## Exercise directions
What needs transcribing is the line with "Task: Select the pin" and every line after it to the end of the records, exactly and alone, with no pictures.

(Given records)

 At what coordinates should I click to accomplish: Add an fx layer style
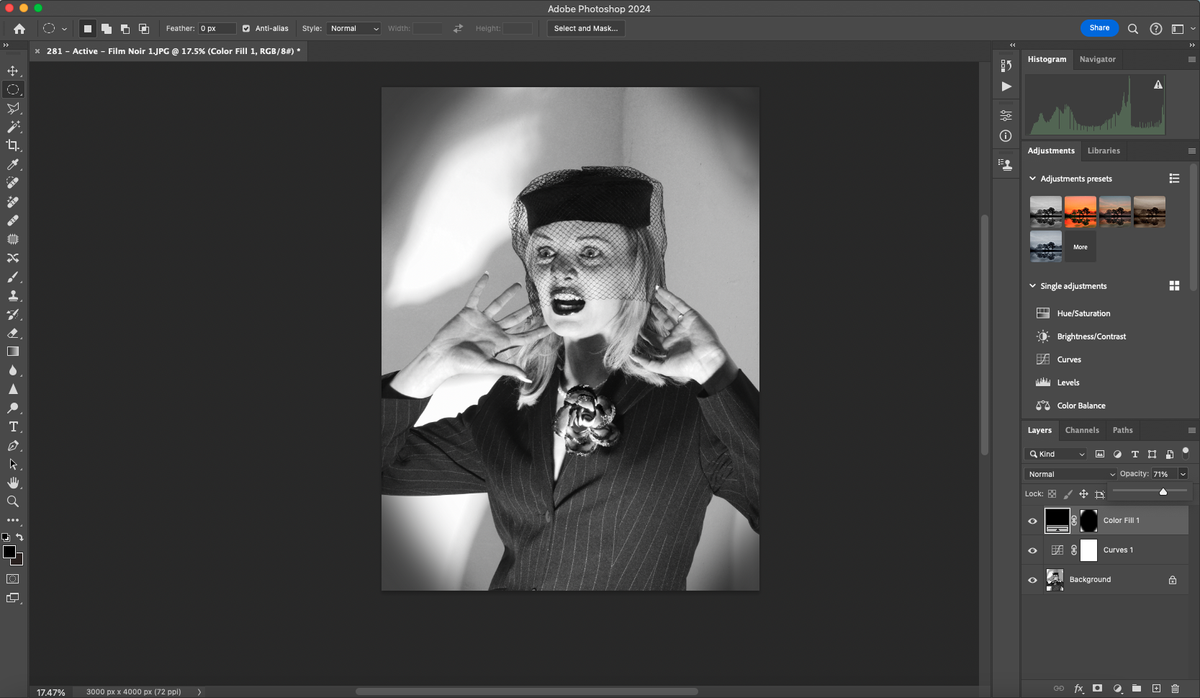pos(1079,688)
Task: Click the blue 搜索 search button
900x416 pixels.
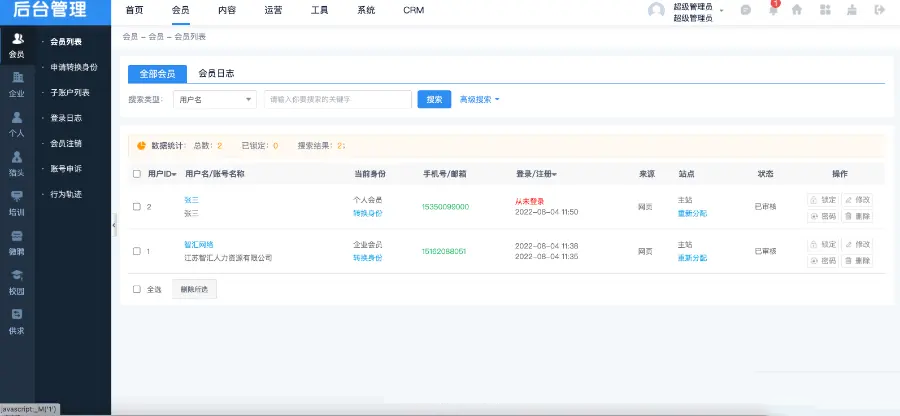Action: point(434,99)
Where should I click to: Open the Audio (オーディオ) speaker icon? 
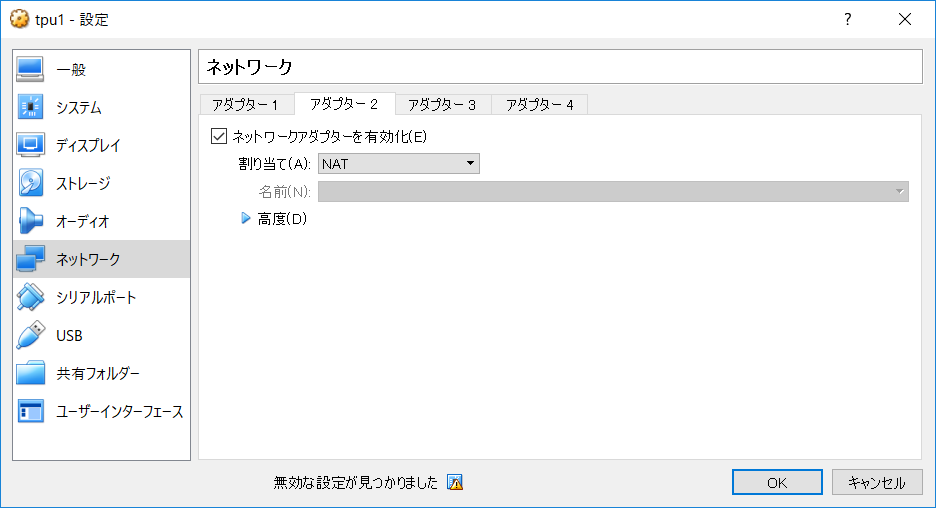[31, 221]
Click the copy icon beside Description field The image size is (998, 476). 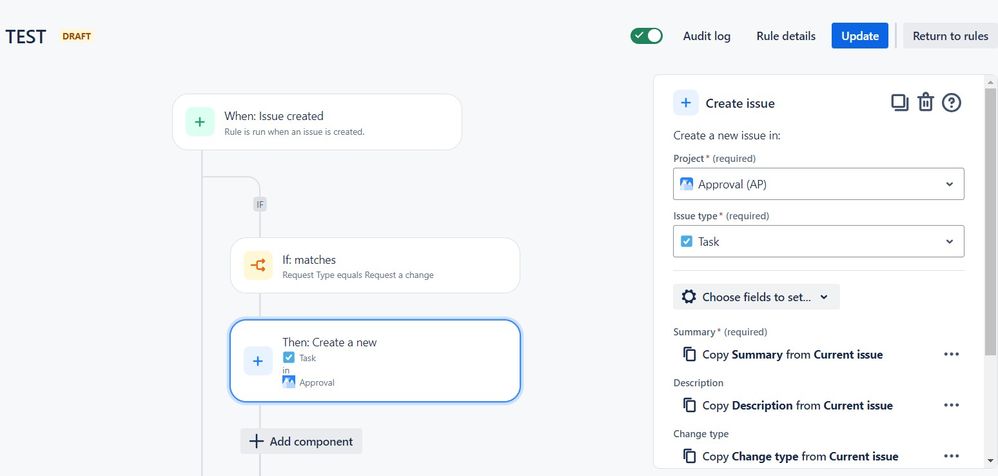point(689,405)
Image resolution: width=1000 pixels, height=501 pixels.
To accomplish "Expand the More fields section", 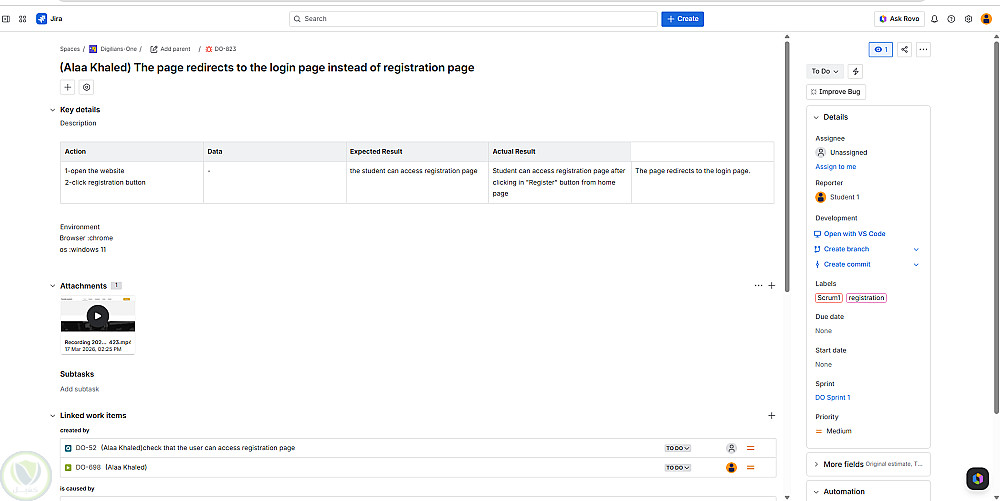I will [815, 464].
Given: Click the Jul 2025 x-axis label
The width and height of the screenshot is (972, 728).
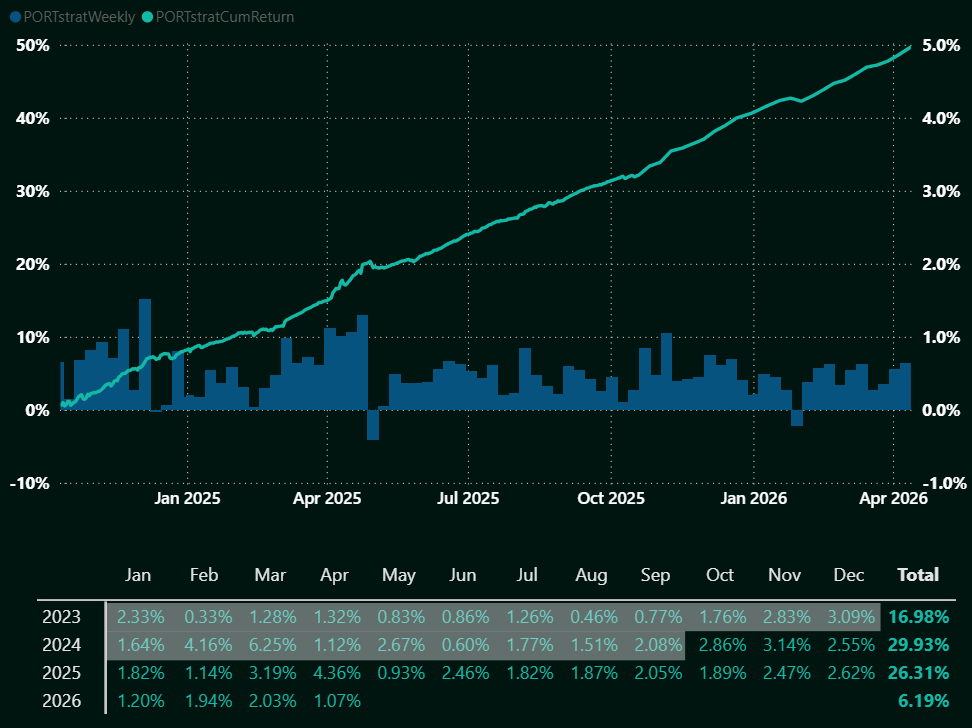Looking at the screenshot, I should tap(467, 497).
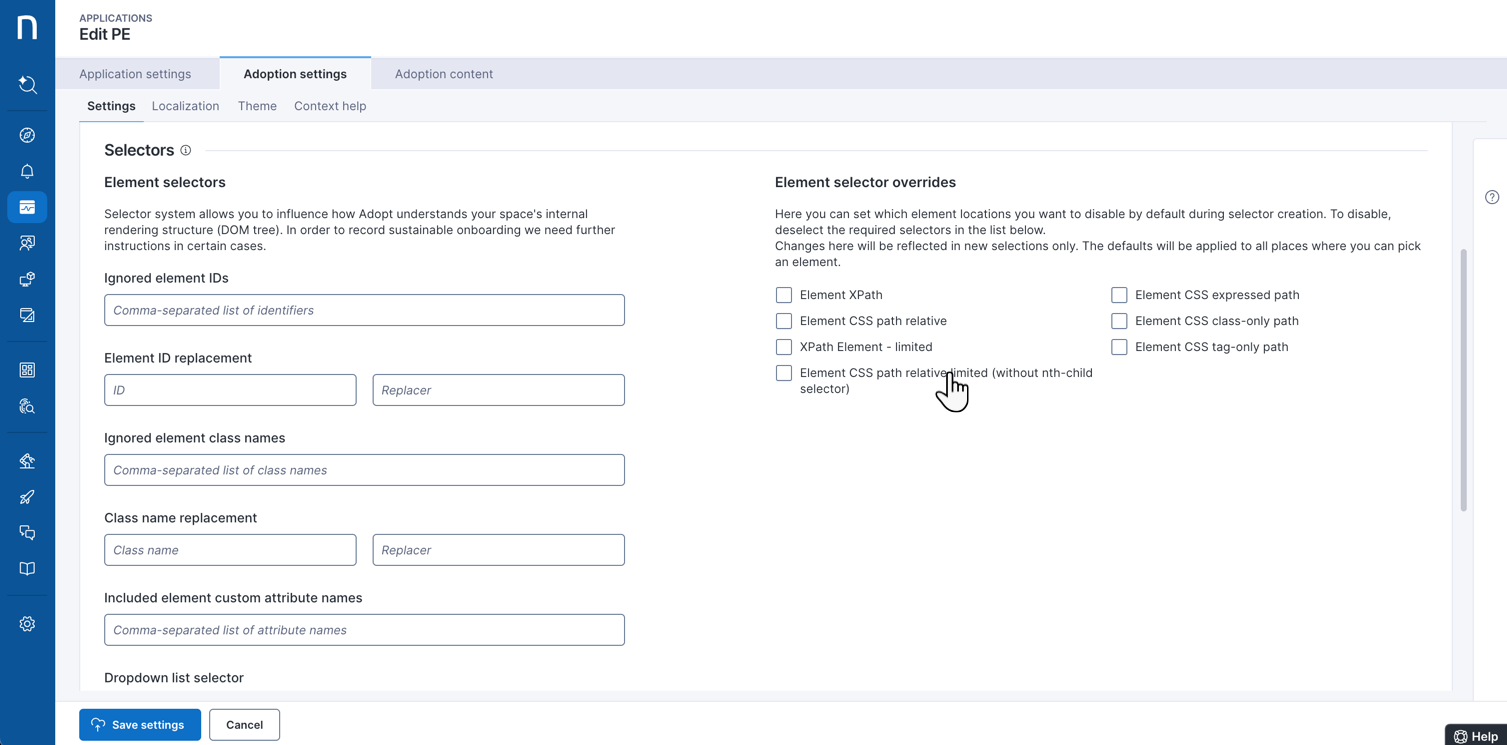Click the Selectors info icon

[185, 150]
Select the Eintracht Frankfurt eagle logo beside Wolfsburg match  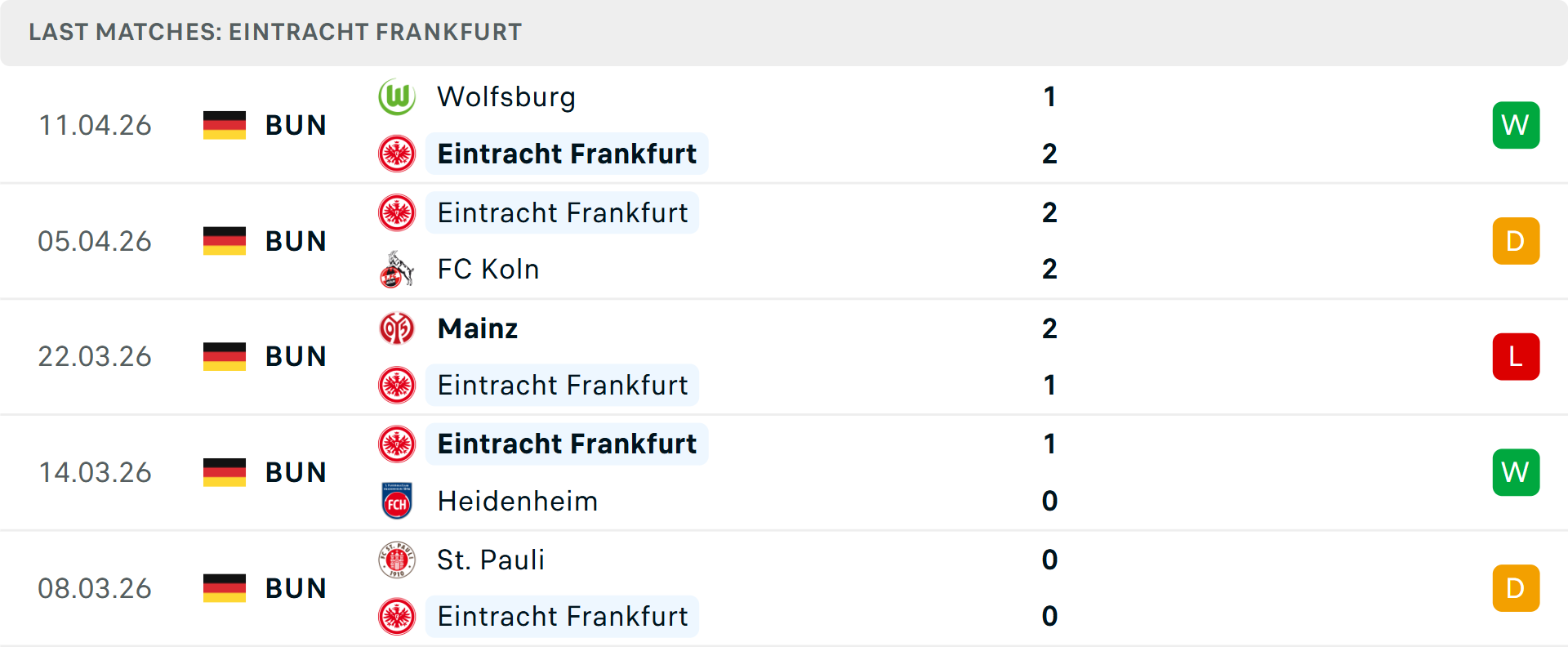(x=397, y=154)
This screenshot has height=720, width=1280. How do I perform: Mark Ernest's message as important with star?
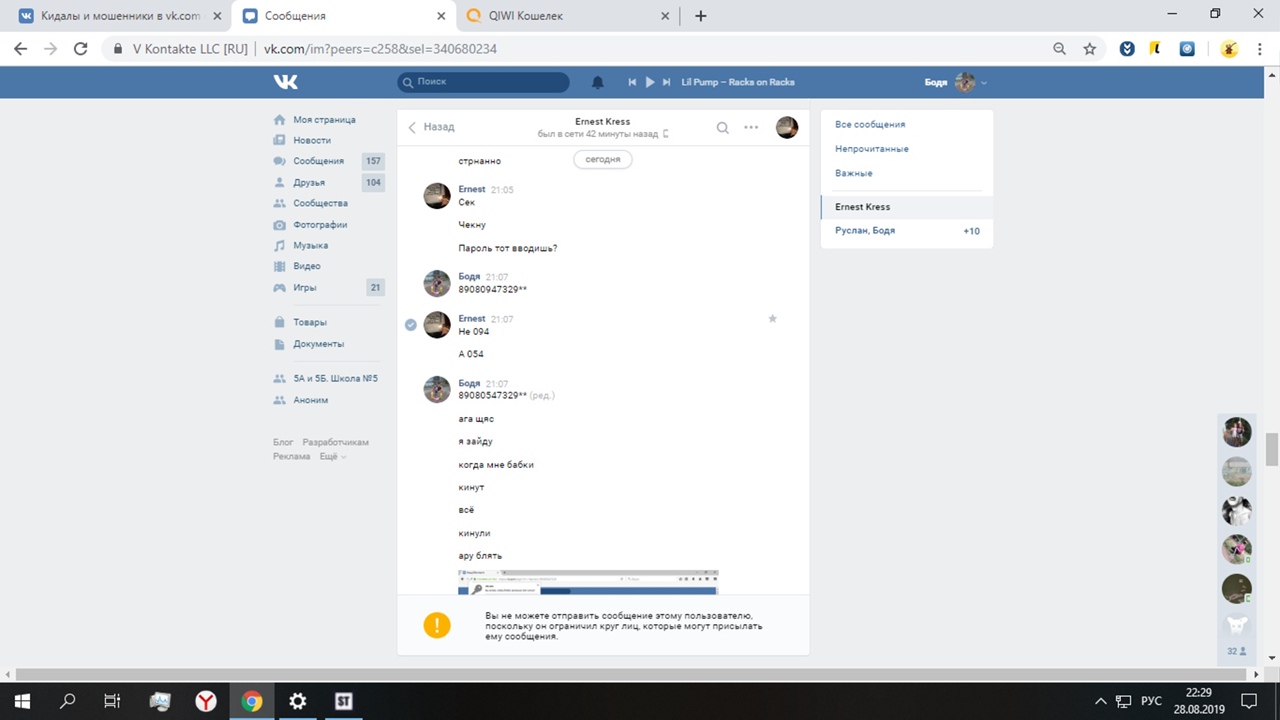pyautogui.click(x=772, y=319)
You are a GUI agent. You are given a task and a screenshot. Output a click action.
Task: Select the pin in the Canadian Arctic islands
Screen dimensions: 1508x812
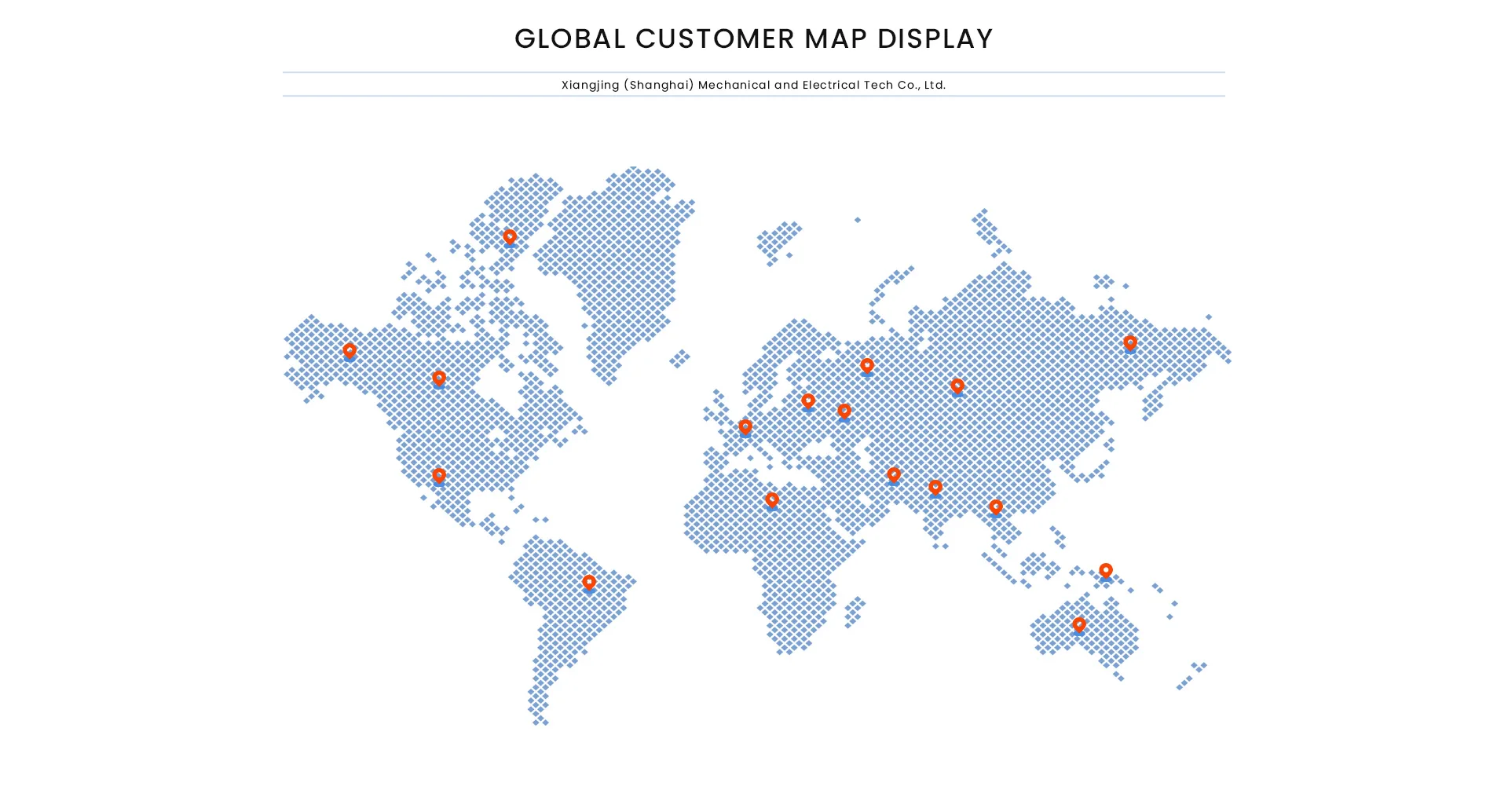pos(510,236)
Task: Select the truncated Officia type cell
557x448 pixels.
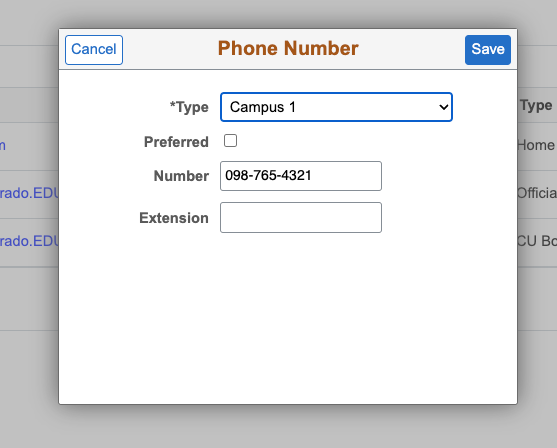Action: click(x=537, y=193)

(End Given records)

## Result for this task
Task: Select the pin in the Canadian Arctic islands
Screen dimensions: 1508x812
pos(510,236)
Task: Select the truncated Officia type cell
557x448 pixels.
Action: click(x=537, y=193)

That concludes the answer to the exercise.